My wife and I have lived in our house for three years. During that period the doorbell has never worked. We have two dogs and live in a cul de sac, if anybody approached the yard then it was bound to wake up at least one dog. Some time in suburbia and father time have crept up on the dogs and people get to the front door now. However, now there’s a newborn in the house and sleep for everybody is a priority; we needed a doorbell that’s not as jarring as two big dogs barking.
The previous owner said that the doorbell worked just fine, but that he had disconnected the battery. I peeled off the doorbell cover and found the wire to the battery had been cut and that all of the wires had been disconnected.
I’m not familiar with anything electrical. I’ve done it before, but even switching out an outlet or light fixture is a big deal for me. After a quick search online I found some directions on how to do it. Not trusting these directions I went to our local home improvement store to get their opinion.
“Yeah, your battery wire is cut; just splice that together and you’ll be fine”, the home improvement helper said. I get nervous working around electricity. Even while asking about how to fix this I had forgotten to ask where the wires are connected. Bugger that, I can figure it out, I thought to myself.Doorbell scheme
I get back home, turn off the power, splice the wires together, ask my dad about where the wires should be plugged into and give it a try. Dads are never wrong are they? Unfortunately nothing happened. I tried the wires plugged into a different combination and when they didn’t work I gave up. With a toddler, newborn, wife and dirty house I didn’t have time to play Russian Roulette with this dinger of a doorbell.
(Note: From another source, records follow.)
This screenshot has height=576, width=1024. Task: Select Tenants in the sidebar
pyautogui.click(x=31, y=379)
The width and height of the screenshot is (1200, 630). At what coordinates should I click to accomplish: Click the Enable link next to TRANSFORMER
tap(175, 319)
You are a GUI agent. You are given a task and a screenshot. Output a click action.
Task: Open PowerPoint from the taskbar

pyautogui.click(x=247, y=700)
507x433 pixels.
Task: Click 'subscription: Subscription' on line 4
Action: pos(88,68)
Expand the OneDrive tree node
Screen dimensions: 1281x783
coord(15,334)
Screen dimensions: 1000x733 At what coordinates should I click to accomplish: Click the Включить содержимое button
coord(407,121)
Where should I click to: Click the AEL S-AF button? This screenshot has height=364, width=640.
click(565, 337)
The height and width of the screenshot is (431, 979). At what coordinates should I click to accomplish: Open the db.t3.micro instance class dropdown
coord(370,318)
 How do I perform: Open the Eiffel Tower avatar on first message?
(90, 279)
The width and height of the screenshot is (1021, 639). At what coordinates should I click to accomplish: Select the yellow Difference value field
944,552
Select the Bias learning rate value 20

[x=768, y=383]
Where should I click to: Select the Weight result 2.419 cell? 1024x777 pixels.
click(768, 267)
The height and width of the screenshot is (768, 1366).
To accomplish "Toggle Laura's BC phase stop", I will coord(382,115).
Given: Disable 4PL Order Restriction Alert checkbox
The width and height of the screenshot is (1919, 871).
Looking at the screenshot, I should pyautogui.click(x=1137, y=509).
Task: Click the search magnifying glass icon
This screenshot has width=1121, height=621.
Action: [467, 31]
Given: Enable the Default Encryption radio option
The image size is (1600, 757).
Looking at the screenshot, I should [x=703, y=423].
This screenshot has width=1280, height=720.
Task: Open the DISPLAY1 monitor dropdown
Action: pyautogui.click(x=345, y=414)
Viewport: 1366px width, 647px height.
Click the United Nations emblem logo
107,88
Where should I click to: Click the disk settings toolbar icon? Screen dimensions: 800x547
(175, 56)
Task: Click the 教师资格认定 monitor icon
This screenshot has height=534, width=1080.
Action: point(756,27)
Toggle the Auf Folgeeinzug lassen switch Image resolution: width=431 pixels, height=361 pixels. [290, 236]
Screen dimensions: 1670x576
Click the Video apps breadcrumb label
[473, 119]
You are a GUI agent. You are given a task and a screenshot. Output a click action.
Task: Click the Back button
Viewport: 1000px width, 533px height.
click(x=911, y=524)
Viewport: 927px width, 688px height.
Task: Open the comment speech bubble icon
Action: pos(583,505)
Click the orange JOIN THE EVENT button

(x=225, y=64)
We still needed a doorbell though, so I went back to the store to get one of those wussy cordless doorbells. While I was there I looked at the packaging for the manly wired doorbells and saw a key piece of information.Doorbell diagram
The photo is crude, but it reminded me that the electricity has to go in a circular motion. I knew that wasn’t happening, so I purchased some wire, a cordless doorbell in case I failed and headed home.
- There are two wires coming from the doorbell button, connect one to the transformer and the other to the chime.
- Use another wire to connect the transformer to the chime.
It was that easy. Our particular chime threw me a Jedi mind-trick because there were multiple wires that were poorly spliced. The big wires confused me and I made a 10 minute project into a two day task.
Here is eHow’s version of replacing a doorbell chime.
As a stay at home dad I miss having the spare time to fix things. Even though the child is my full time job, things still break or need a fix in the house. Sometimes the repair will be something that I can easily complete and other times it’s a repair that I simply should’ve paid to have it done. Regardless, I’ll write it up here in hopes that you may be able to gauge what you can do and when you need to call in for help. The series is called, DIY a Stay at Home Dad Can Do, but in some cases, you shouldn’t, because of difficulty, time involved or money. All dads aren’t equal. In this case the task is very easy and you can do with little effort.